> Task details
Everything from the line that contains "מסעדות גורמה בתל אביב (95, 230)" through the last line of the listing must be copied exactly, with both of those lines included and no others.

> Data to process
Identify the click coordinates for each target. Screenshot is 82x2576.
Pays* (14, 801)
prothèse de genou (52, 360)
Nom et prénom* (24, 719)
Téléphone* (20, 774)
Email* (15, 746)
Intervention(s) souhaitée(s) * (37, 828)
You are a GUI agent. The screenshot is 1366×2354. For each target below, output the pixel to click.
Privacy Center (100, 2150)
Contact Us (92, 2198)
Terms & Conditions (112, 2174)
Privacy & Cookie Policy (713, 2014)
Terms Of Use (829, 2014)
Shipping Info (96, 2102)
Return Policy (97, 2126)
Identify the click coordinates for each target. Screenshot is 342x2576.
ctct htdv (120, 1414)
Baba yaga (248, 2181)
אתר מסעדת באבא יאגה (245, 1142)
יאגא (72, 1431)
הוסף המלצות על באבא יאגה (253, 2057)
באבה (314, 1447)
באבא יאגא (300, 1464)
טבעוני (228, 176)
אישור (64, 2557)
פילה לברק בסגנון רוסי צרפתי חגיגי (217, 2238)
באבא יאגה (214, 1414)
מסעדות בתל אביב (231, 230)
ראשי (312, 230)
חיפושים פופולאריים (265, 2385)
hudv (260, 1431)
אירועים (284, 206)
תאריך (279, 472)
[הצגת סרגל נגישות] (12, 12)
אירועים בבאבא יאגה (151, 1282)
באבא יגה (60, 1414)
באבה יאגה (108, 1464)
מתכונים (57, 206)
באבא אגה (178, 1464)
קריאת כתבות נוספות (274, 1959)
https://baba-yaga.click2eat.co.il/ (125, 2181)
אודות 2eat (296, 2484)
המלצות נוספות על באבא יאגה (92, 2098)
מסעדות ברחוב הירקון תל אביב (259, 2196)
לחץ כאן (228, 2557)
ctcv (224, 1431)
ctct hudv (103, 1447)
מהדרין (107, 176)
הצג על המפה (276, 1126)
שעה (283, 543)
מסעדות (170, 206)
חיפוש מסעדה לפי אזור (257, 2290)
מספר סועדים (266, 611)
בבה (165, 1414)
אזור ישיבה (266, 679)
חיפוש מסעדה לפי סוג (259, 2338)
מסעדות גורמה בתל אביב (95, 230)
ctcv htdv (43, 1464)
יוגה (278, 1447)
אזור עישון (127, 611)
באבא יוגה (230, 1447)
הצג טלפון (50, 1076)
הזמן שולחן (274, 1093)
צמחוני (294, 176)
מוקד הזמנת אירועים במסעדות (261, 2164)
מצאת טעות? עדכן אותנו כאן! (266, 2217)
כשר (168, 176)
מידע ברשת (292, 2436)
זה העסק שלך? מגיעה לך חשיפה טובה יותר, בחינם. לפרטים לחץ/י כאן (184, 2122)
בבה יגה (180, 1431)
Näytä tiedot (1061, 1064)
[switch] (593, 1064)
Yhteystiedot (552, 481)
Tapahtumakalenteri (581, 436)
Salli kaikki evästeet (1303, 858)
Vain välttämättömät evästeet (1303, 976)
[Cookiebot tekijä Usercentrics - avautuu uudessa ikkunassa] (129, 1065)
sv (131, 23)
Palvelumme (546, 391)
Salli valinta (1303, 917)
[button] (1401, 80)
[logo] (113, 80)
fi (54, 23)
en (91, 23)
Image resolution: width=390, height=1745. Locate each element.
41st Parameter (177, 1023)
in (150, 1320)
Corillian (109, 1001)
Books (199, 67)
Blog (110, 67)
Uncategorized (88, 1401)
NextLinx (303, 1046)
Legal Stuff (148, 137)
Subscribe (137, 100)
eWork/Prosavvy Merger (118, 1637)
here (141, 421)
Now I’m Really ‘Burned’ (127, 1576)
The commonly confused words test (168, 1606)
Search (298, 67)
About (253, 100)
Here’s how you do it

> Written response
מסעדות גורמה בתל אביב (95, 230)
ctcv htdv (43, 1464)
יוגה (278, 1447)
אזור עישון (127, 611)
באבא יוגה (230, 1447)
הצג טלפון (50, 1076)
הזמן שולחן (274, 1093)
צמחוני (294, 176)
מוקד הזמנת אירועים במסעדות (261, 2164)
מצאת טעות? עדכן אותנו כאן! (266, 2217)
כשר (168, 176)
מידע ברשת (292, 2436)
זה העסק שלך? מגיעה לך חשיפה טובה יותר, בחינם. לפרטים לחץ/י כאן (184, 2122)
בבה יגה (180, 1431)
Näytä tiedot (1061, 1064)
[switch] (593, 1064)
Yhteystiedot (552, 481)
Tapahtumakalenteri (581, 436)
Salli kaikki evästeet (1303, 858)
Vain välttämättömät evästeet (1303, 976)
[Cookiebot tekijä Usercentrics - avautuu uudessa ikkunassa] (129, 1065)
sv (131, 23)
Palvelumme (546, 391)
Salli valinta (1303, 917)
[button] (1401, 80)
[logo] (113, 80)
fi (54, 23)
en (91, 23)
Image resolution: width=390, height=1745. Locate each element.
41st Parameter (177, 1023)
in (150, 1320)
Corillian (109, 1001)
Books (199, 67)
Blog (110, 67)
Uncategorized (88, 1401)
NextLinx (303, 1046)
Legal Stuff (148, 137)
Subscribe (137, 100)
eWork/Prosavvy Merger (118, 1637)
here (141, 421)
Now I’m Really ‘Burned’ (127, 1576)
The commonly confused words test (168, 1606)
Search (298, 67)
About (253, 100)
Here’s how you do it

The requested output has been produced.